We can easily infer that our function is affected by the number of students because we have to iterate over those students, and then fetch even more data for each student. We can’t escape the need of fetching all data, nor its iteration, since that’s the whole purpose of this synchronization function, so the question is, how to make it faster?.

Arguably, Input & Output operations (IO) tend to be way slower than operations running on memory, so, if we reduce the number of such operations, we would be effectively reducing the execution time of the function, so, for IO related operations, it is likely preferable to reduce the number of said operations to the minimum, let’s look at the following code snippet:

async function syncAllStudents() {
  const students = await fetchStudents();
  const ids = students.map(student => student.id);
  const recordsByStudent = await fetchAllAssistanceRecords(ids);
  const profilesByStudent = await fetchAllProfiles(ids);
  for (student in students) {
    const records = recordsByStudent.get(student.id);
    const profile = profilesByStudent.get(student.id);
    const mappedStudent = mapStudent(student, records, profile);
    await db.students.upsert(student.id, mappedStudents);
  }
}

In terms of Big O notation, both functions would have the same execution time, however, you should notice that the second function already runs faster than the first one. This is mainly cause we’ve reduced the number of database queries from n * 2 + 1 to 3. At this point, you may be wondering about the look up execution time for recordsByStudent.get(id) and profilesByStudent.get(id), this would be expensive unless stored on a Map, where look ups are cheap. Thus, our fetch functions should build a Map using the student’s id as key, efectivelly adding two O(n) operations before our loop, which is still cheaper than searching within an unsorted list.

We still have one IO operation left within the loop, luckily for us, many databases do support bulk operations, thus, we could instead build a list of upsert operations to later execute with one IO operation.

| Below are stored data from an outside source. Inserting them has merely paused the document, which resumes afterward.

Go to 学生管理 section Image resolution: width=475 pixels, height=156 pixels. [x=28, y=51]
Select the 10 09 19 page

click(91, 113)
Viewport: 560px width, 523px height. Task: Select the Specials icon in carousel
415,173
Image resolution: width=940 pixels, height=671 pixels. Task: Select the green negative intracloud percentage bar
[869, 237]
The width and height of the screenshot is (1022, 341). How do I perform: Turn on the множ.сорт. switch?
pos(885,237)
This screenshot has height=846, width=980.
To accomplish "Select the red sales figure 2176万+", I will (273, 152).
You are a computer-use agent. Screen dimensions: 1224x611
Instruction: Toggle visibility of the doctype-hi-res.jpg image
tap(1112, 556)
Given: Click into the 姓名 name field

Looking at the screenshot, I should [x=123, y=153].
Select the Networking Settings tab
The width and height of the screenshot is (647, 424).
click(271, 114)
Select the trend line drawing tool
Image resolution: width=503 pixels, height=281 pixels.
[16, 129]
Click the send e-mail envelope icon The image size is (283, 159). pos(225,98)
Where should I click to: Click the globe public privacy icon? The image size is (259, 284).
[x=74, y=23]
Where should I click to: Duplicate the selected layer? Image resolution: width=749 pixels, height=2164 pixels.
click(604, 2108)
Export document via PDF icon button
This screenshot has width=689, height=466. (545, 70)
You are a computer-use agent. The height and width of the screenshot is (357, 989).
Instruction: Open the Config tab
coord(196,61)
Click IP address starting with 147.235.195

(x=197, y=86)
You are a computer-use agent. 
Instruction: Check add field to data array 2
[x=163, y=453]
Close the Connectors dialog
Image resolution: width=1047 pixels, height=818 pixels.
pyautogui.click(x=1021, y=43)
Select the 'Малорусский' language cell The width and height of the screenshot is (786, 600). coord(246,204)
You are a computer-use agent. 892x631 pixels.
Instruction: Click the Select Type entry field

async function syncAllStudents() {
  const students = await fetchStudents();
  const ids = students.map(student => student.id);
  const recordsByStudent = await fetchAllAssistanceRecords(ids);
  const profilesByStudent = await fetchAllProfiles(ids);
  const operations = students.map((student) => {
    const records = recordsByStudent.get(student.id);
    const profile = profilesByStudent.get(student.id);
    const mappedStudent = mapStudent(student, records, profile);
    return { op: 'upsert', where: { id: student.id }, data: mappedStudent };
  });
  await db.students.bulk(operations)
}

Last but not least, async/await is a wonderful abstraction, it trully increases readability of our code, however, I would also argue that sometimes it leads us to forget about the fact that javascript is an asynchronous language, and that we’re actually just dealing with Promises, and promises can be parallelized (not exactly in parallel, but that’s another story). So finally, we can make use of Promise.all on those IO operations that do not depend on each other.

async function syncAllStudents() {
  const students = await fetchStudents();
  const ids = students.map(student => student.id);
  const [recordsByStudent, profilesByStudent] = await Promise.all([
    fetchAllAssistanceRecords(ids),
    fetchAllProfiles(ids)
  ]);
  const operations = students.map((student) => {
    const records = recordsByStudent.get(student.id);
    const profile = profilesByStudent.get(student.id);
    const mappedStudent = mapStudent(student, records, profile);
    return { op: 'upsert', where: { id: student.id }, data: mappedStudent };
  });
  await db.students.bulk(operations)
}

Conclusion

At first glance, looks like we’ve ended up with more lines of code and, arguably, a little bit less readability, but it will all be worth it once we see how fast the new approach is, in the original task that inspired this post, execution time went from around 7 hours, to around 10 minutes, I would say that’s a huge win, if you ask me.

There are other optimization concerns as you may figure out, for example, now that all the data is kept on live memory, what happens when we run out of it? However, this post has already grown way beyond my initial estimation, so I’ll leave those concerns for another day.